Un appello alla responsabilità è arrivato da Milo Hasbani, vicepresidente dell’Ucei, che ha invitato a trattare con equilibrio le informazioni e i commenti sul conflitto. «La firma della tregua è un fatto positivo, e non può essere sminuita. Chiedo a giornalisti e politici di non andare in televisione a incitare o a sostenere che non si tratti di un vero accordo: non fa bene a nessuno, serve solo ad alimentare l’antisemitismo».
Durante la serata sono intervenuti anche il vicepresidente della Regione Lombardia, Marco Alparone, e la presidente del Consiglio comunale di Milano, Elena Buscemi. Quest’ultima è stata contestata da una parte della platea quando ha ricordato le vittime civili palestinesi e criticato il governo israeliano. La stessa Buscemi ha replicato chiedendo di poter concludere, ribadendo che «la critica al governo Netanyahu non deve trasformarsi in odio verso gli israeliani. L’antisemitismo non è tollerabile». Parole accolte dagli applausi, mentre immediato è arrivato il sostegno di Meghnagi e Hasbani, che hanno preso le distanze dalle contestazioni e ringraziato Buscemi e i rappresentanti delle istituzioni per la loro presenza.
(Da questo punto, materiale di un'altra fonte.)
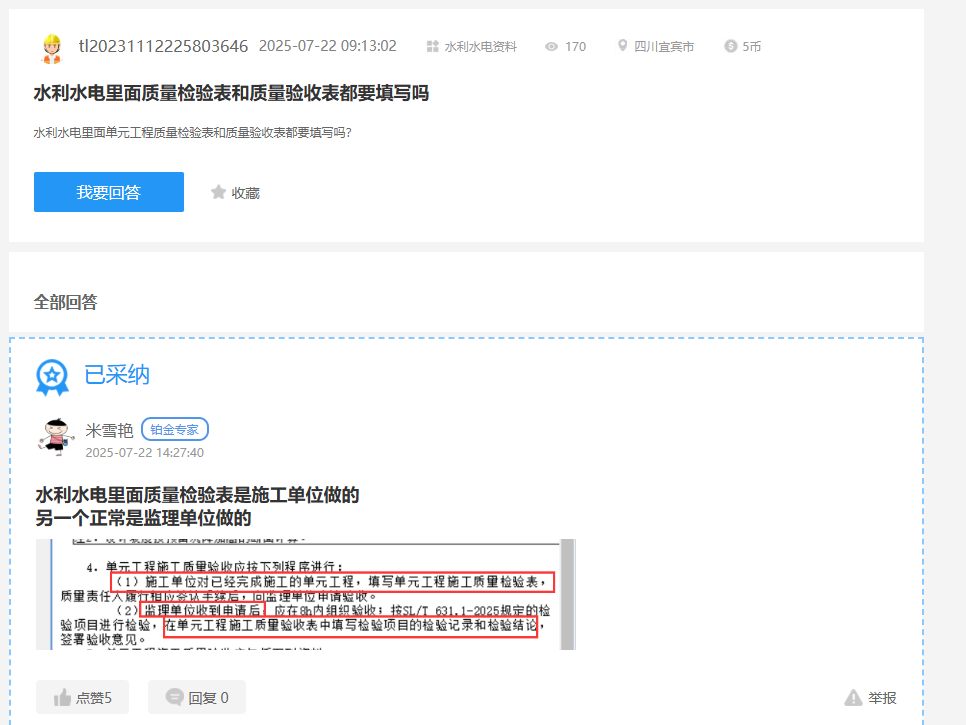Click the location pin icon
This screenshot has width=966, height=725.
[623, 47]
Poi la voce di Nitzan ha riportato i presenti a quella mattina. Alle 6:37 il primo messaggio di Shani alla madre: «Mamma, la terra trema! Ci sono terroristi ovunque». Poi la fuga disperata dal Nova Festival insieme agli amici Ben e Gal, il rifugio colpito dalle granate, la ferita alla gamba e la corsa in auto per cercare di salvarsi. Lungo la strada Shani si ferma, scuote un ragazzo addormentato in macchina e gli urla di scappare: quel gesto, ricorda la sorella, «ha salvato la sua vita». Poco dopo incontra altri giovani e li indirizza verso una via sicura, permettendo a decine di ragazzi di sopravvivere. «Shani non sapeva che stava salvando tante persone», ha raccontato Nitzan.
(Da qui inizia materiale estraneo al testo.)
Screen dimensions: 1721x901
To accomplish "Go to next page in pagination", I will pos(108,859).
Uno di quei ragazzi, Nadav Morag, sopravvissuto al festival, era ieri in sinagoga. Con la voce incrinata dall’emozione, ha ricordato di aver visto Shani ferita a terra, circondata da chi cercava di soccorrerla: «Grazie a lei ho capito dove andare». L’ultimo contatto tra la famiglia e la giovane è stato alle 8.53, poi più nulla. «Non era tra i morti riconosciuti, ma tra i dispersi». Per 47 giorni la madre Michal ha pregato che Shani fosse ostaggio dei terroristi. «Era assurdo, ma speravamo che fosse viva a Gaza». Poi la verità, arrivata dalle analisi del Dna: Shani aveva trovato rifugio in un’ambulanza abbandonata insieme ad altre venti persone. I terroristi di Hamas hanno lanciato granate e sparato colpi di RPG contro il mezzo: diciotto ragazzi sono morti bruciati all’interno, solo due sono riusciti a fuggire. A causa del calore, i corpi si erano fusi rendendo impossibile l’identificazione immediata. Shani era stata sepolta per errore con un’altra vittima, fino al riconoscimento definitivo.
Oggi la giovane continua a vivere attraverso “Il filo di Shani”, un’associazione dedicata alla tutela dell’ambiente, degli animali e delle spiagge, e attraverso un’ambulanza che porta il suo nome. «Perché un’ambulanza deve portare la vita, non toglierla», ha concluso la sorella tra i lunghi applausi dei presenti.
Prima della cerimonia, l’Unione giovani ebrei d’Italia (Ugei) ha organizzato un flash mob davanti alla sinagoga con bandiere di Israele e cartelli “welcome back”, per celebrare il ritorno a casa degli ostaggi liberati il 13 ottobre.